(Narrativa da execução de Luís XVI pelo Padre Edgeworth)O dia da execução amanheceu frio e úmido. Luis XVI acordou às 5 horas e, às 8 horas uma guarda de 1200 cavaleiros chegou para acompanha-lo numa marcha de duas horas até o lugar da execução.
Acompanhando-o, por convite seu ía o padre inglês Edgeworth que vivia na França. Foi este sacerdote que registrou o evento para a história e que vem narrado abaixo:
O rei estava sentado na carroça numa posição em que não podia falar comigo nem ouvir o que eu com ele falasse sem uma testemunha. Ele permaneceu num silêncio profundo. Eu dei a ele meu breviário, o único livro que tinha comigo, e ele me pareceu aceita-lo com prazer. Ele parecia ansioso para que eu indicasse a ele quais os salmos que eram os mais apropriados para a sua situação, e ele os recitou para mim com muita concentração. Os gendarmes, sem falar observavam e pareceram-me atônitos e confundidos pela piedade tranquila do monarca que eles, sem dúvida, jamais tinham visto de tão perto.
A procissão durou quase duas horas; nas ruas os cidadãos estavam em linha, todos armados, alguns com lanças e outros com armas e a carroça estava cercada por tropas, formadas pelos mais desesperados parisienses.
Como precaução adicional foram colocados antes dos cavalos vários tambores, cuja função era abafar qualquer ruído ou murmúrio em favor do rei. Ninguém aparecia nem nas portas nem em janelas e na rua só se via cidadãos armados; cidadãos prontos para cometer um crime que talvez eles mesmos detestassem praticar nos seus corações.

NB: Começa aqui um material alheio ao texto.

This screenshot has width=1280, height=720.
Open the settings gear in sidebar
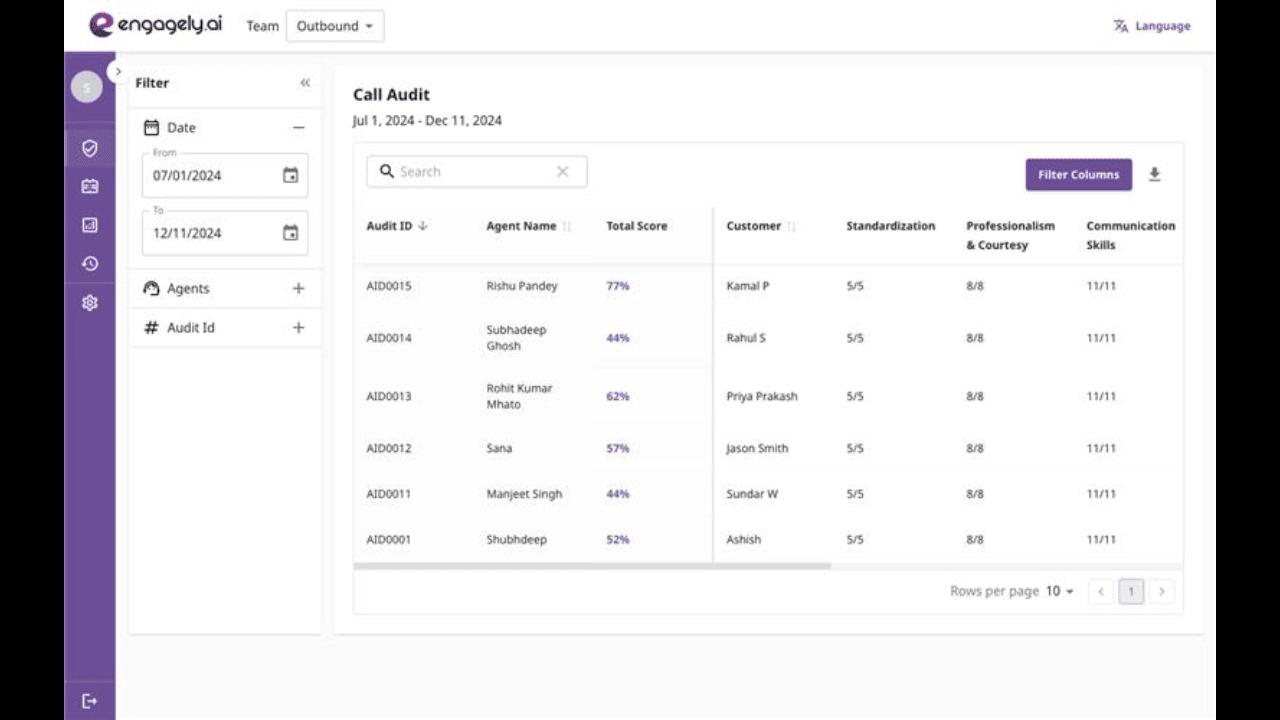90,302
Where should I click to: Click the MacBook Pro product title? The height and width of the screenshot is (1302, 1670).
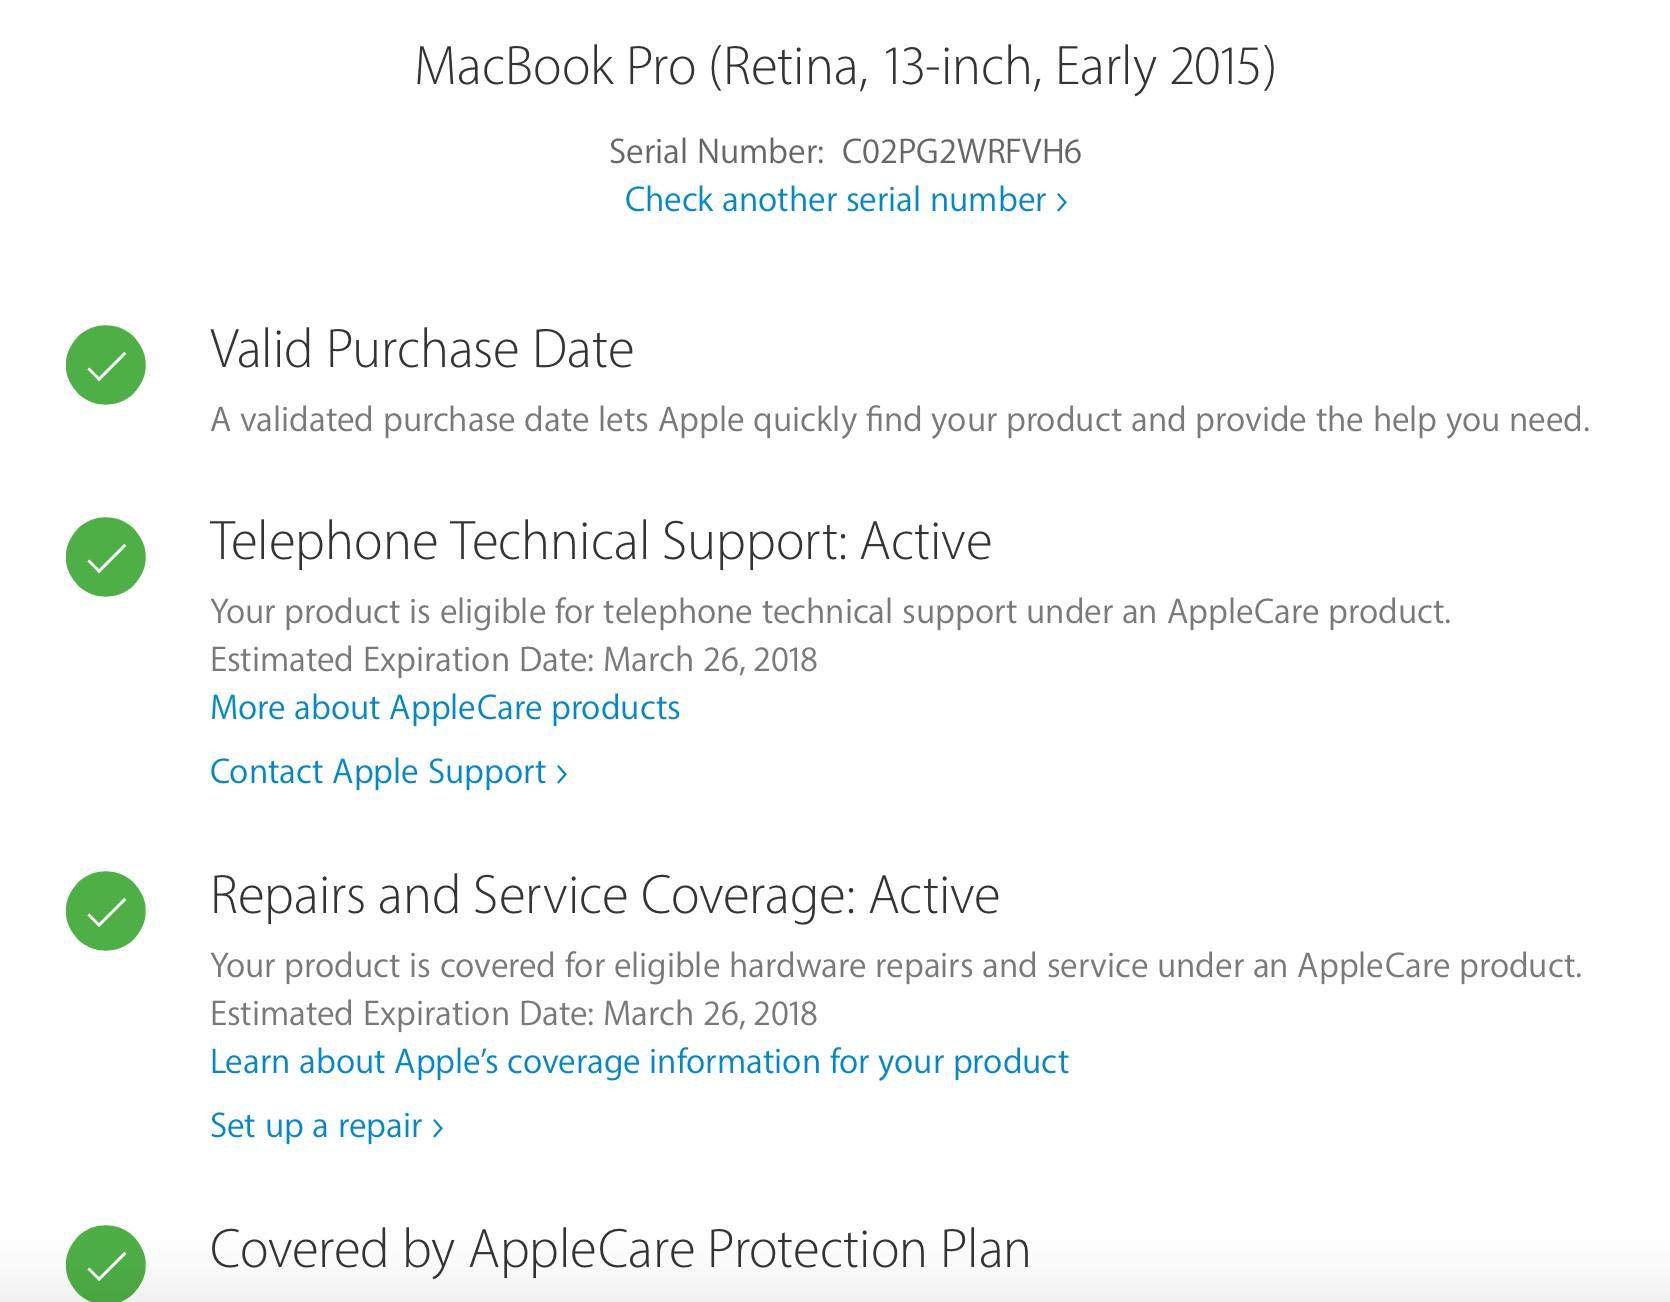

A procissão em silêncio chegou à praça (hoje chamada Place de la Concorde) e parou no centro de um largo espaço vazio, em torno da guilhotina. Este espaço estava cercado de canhões e, atrás deles uma multidão armada que se estendia até onde os olhos podiam alcançar.
Tão logo o rei percebeu que a carroça estancara ele virou-se e sussurrou para mim: – Chegamos, se não estou enganado.Meu silêncio respondeu-lhe que tínhamos chegado.
Um dos guardas abriu a porta da carruagem e os gendarmes iam saltar, mas o rei os deteve e apoiando seu braço no meu joelho disse num tom majestático:- Cavalheiros eu lhes recomendo este homem bom; tenham cuidado para que, depois de minha morte, nenhum insulto seja feito a ele – eu determino que vocês evitem isso.
Assim que o rei deixou a carruagem 3 guardas o cercaram para despi-lo de suas roupas, mas ele os repeliu com dignidade e despiu-se. Desamarrou sua gravata e abriu sua camisa.
Os guardas que a determinação da atitude do rei tinha, por um momento, desconcertado, recuperaram sua audácia. Cercaram-no e tentaram segurar suas mãos.- O que vocês estão tentando fazer? Perguntou o rei, recolhendo suas mãos.- Amarra-lo, responderam. – Amarrar-me? disse o rei indignado. Não eu nunca consentirei. Façam o que tenham que fazer, mas nunca me amarrarão.
O trajeto até a guilhotina era muito difícil de fazer. O rei foi forçado a apoiar-se no meu braço e, pela lentidão de sua marcha temi que talvez lhe faltasse a coragem.Para minha estupefação quando deu o último passo eu senti que, subitamente ele havia largado meu braço, cruzou com passos firmes o cadafalso e, numa voz tão alta que talvez tenha sido ouvido na Ponte Tournant, eu o escutei pronunciar distintamente essas palavras memoráveis:- Eu morro inocente de todos os crimes de que fui acusado; eu perdoo os que causaram a minha morte; e eu rezo a Deus que o sangue que vocês vão derramar nunca recaia sobre a França.
Ele ia continuar quando um homem a cavalo e com uniforme, com um grito feroz deu a ordem para bater os tambores. Muitas vozes se manifestaram encorajando os executores, o que parece os reanimou.
Agarraram então aquele mais virtuoso dos reis levaram-no para a guilhotina que, de um golpe separou sua cabeça do corpo. Tudo isso aconteceu muito rapidamente.
O mais jovem dos guardas, de uns 18 anos, imediatamente agarrou a cabeça e mostrou-a ao povo, enquanto caminhava em torno da guilhotina. Ele acrescentou a essa monstruosa cerimônia os mais atrozes e indecentes gestos.
Primeiro, um silêncio prevaleceu na multidão, depois alguns gritos de “Vive la Republique” foram ouvidos. Gradualmente as vozes se multiplicaram e em menos de 10 minutos esses gritos, repetidos milhares de vezes, tornaram-se o brado universal da multidão, e os chapéus voavam pelos ares.